Frischer Geschmack trotz PET

PET hat als Material für Getränkeflaschen viele Vorteile – aber auch einen Nachteil: es hat nicht so einen hohen Diffusionswiderstand, wie Glas. Diesen Nachteil kann eine hauchdünne Glasschicht kompensieren.

Bild: KHS GmbH

PET Flaschen sind leicht, günstig herzustellen. Nachteilig an den Kunststoff-Flaschen ist, dass unbeschichtetes PET eine geringe Gasdichtigkeit aufweist. Außerdem entsteht bei der Herstellung der PET-Flaschen auch Acetaldehyd, das in geringen Mengen in den Inhalt übergehen kann und es geschmacklich verändern kann – sogar bei Mineralwässern. Auch bei der Herstellung oft verwendetes Antimon-(III)-oxid kann sich im Flüssigkeitsinhalt einer PET-Flasche lösen.
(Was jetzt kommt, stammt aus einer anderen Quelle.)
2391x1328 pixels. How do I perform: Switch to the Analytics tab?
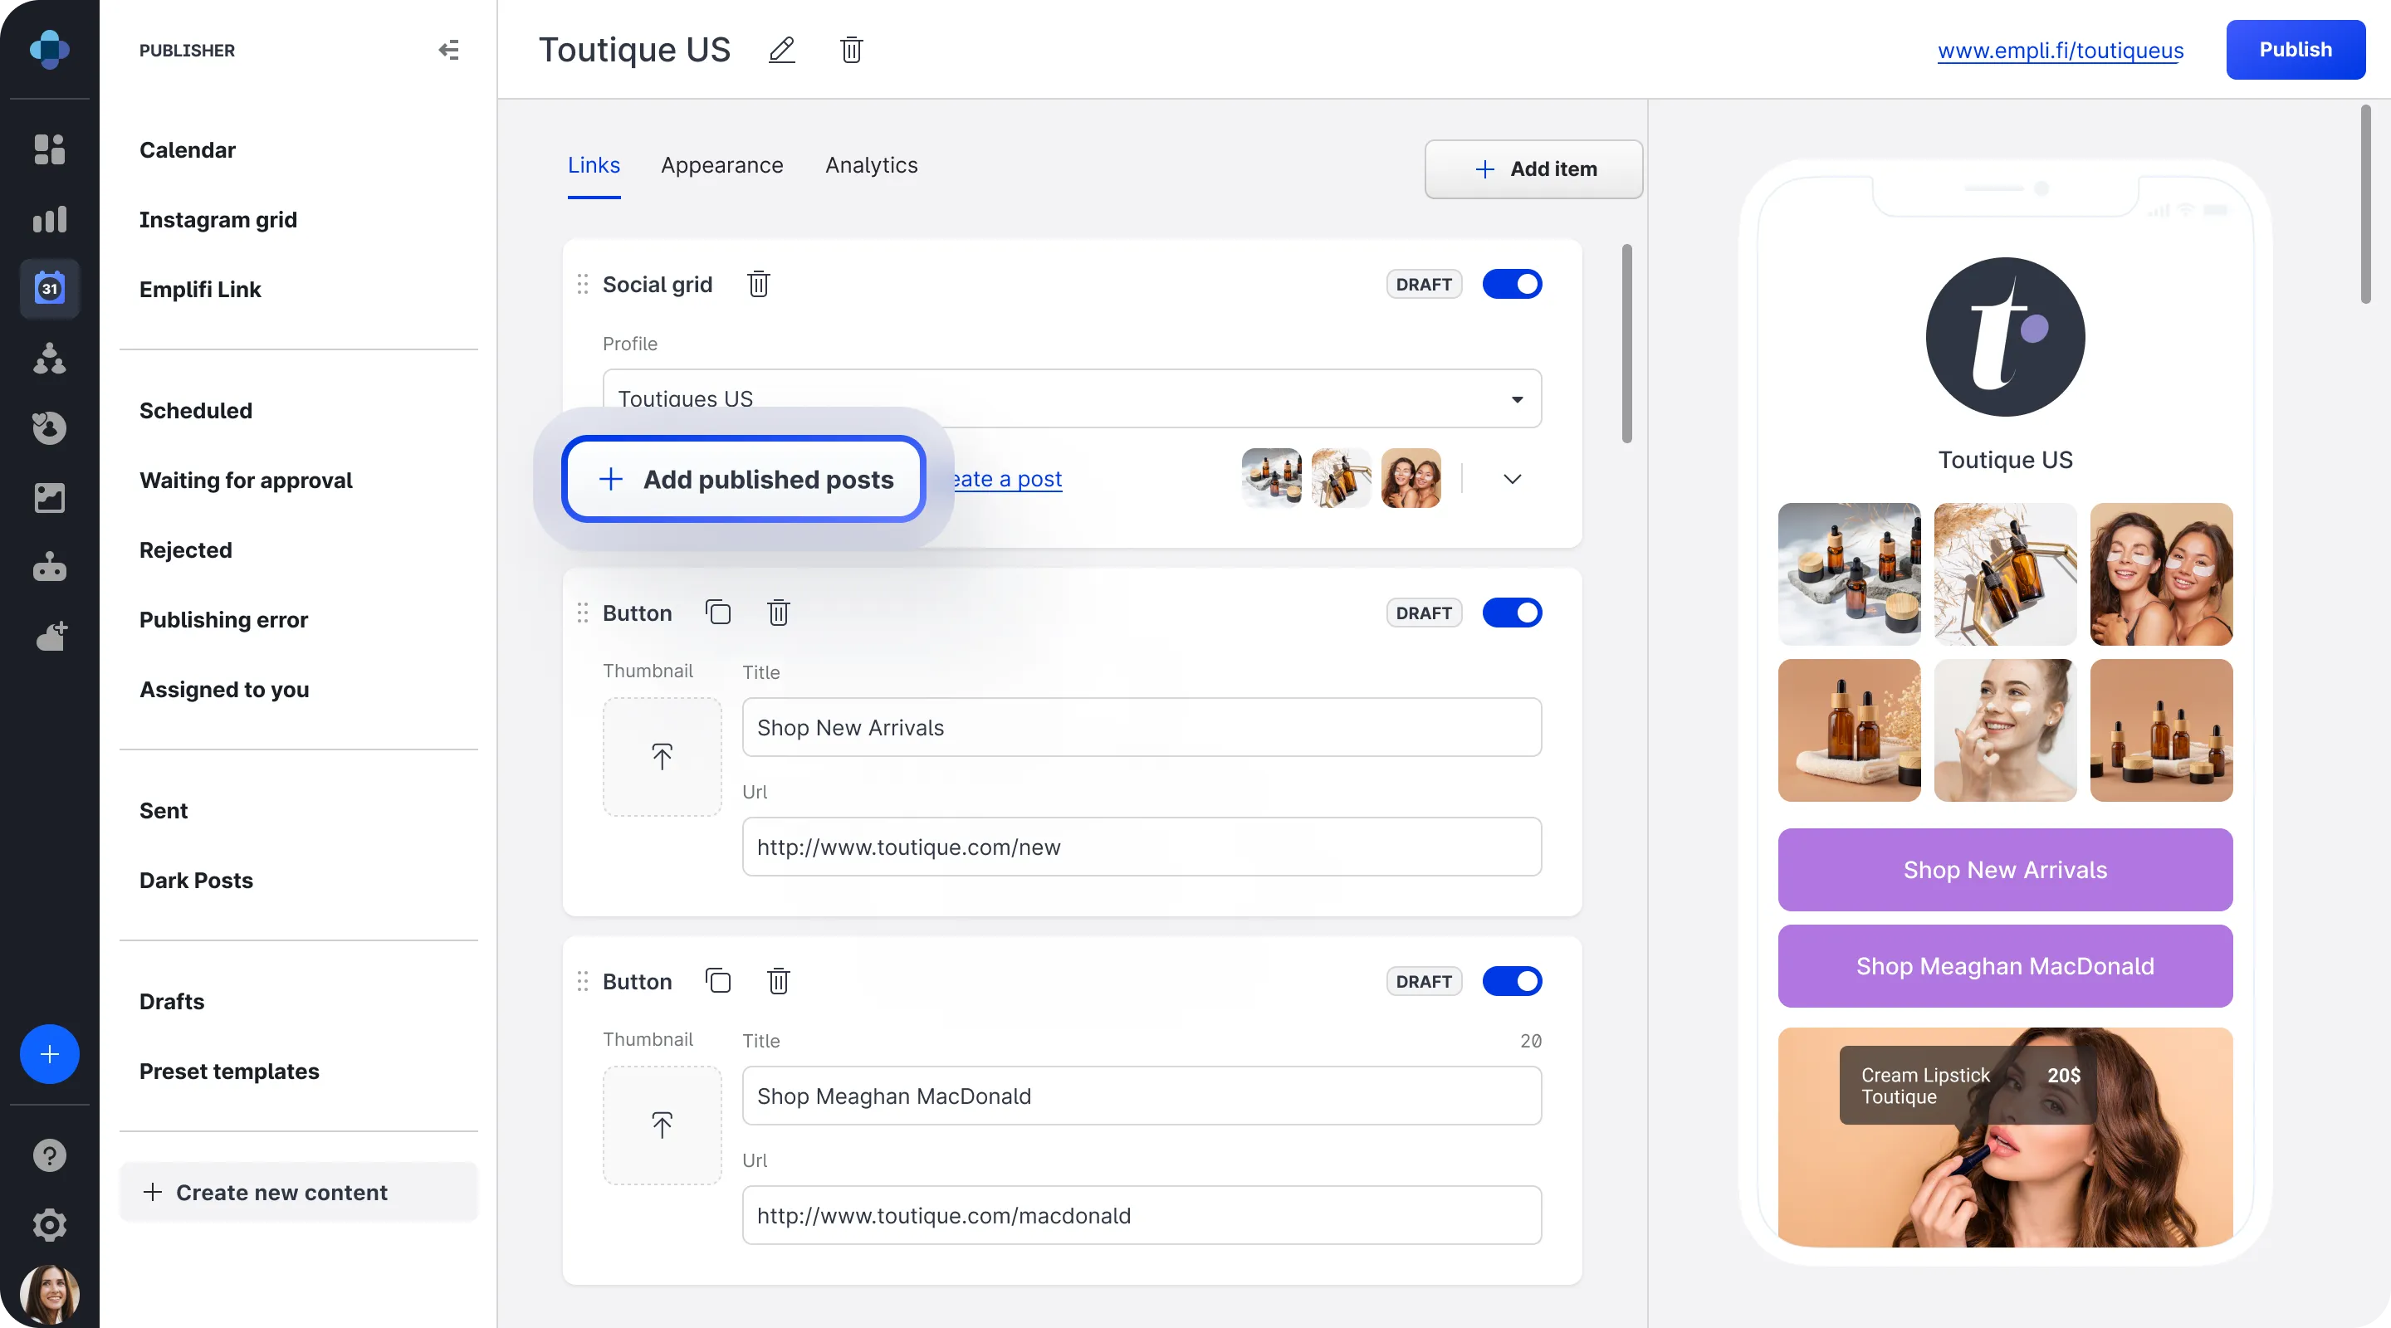(872, 165)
Deshalb ist für empfindliche Getränke beziehungsweise Lebensmittel wie Fruchtsäfte, Bier, Wein oder Ketchup eine Diffusionsbarriere notwendig. Hierfür hat hauchdünn aufgedampftes Siliziumdioxid – also chemisch reines Glas – sehr gute Eigenschaften.
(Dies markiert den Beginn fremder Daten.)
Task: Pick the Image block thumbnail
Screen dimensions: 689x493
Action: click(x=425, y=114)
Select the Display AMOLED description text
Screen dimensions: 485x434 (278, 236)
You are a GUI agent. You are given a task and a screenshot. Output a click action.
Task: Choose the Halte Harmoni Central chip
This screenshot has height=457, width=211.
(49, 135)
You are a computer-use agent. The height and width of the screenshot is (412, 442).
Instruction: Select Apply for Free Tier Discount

Die KHS Gruppe ist einer der führenden Hersteller von Abfüllund Verpackungsanlagen für die Getränke-, Food- und Nonfood- Industrie und bietet mit dem sogenannten Tri-Block, bestehend aus einer Streckblas-, Beschichtungsanlage und Füller-/ Verschließerkombination Anlagentechnik an, die mit einem patentierten Plasma-Impulse- Chemical-Vapour-Deposition- Verfahren (PICVD) die PET Flaschen mit einer solchen Glasschicht versieht. Diese verbindet sich unzerbrechlich mit dem PET und erlaubt trotzdem ein vollständiges Recycling des PET.

Auch lässt sich durch die höhere Diffusionsstabilität die Dicke der PET-Wandung reduzieren, wodurch bis zu 30 Prozent Materialeinsparungen möglich sind.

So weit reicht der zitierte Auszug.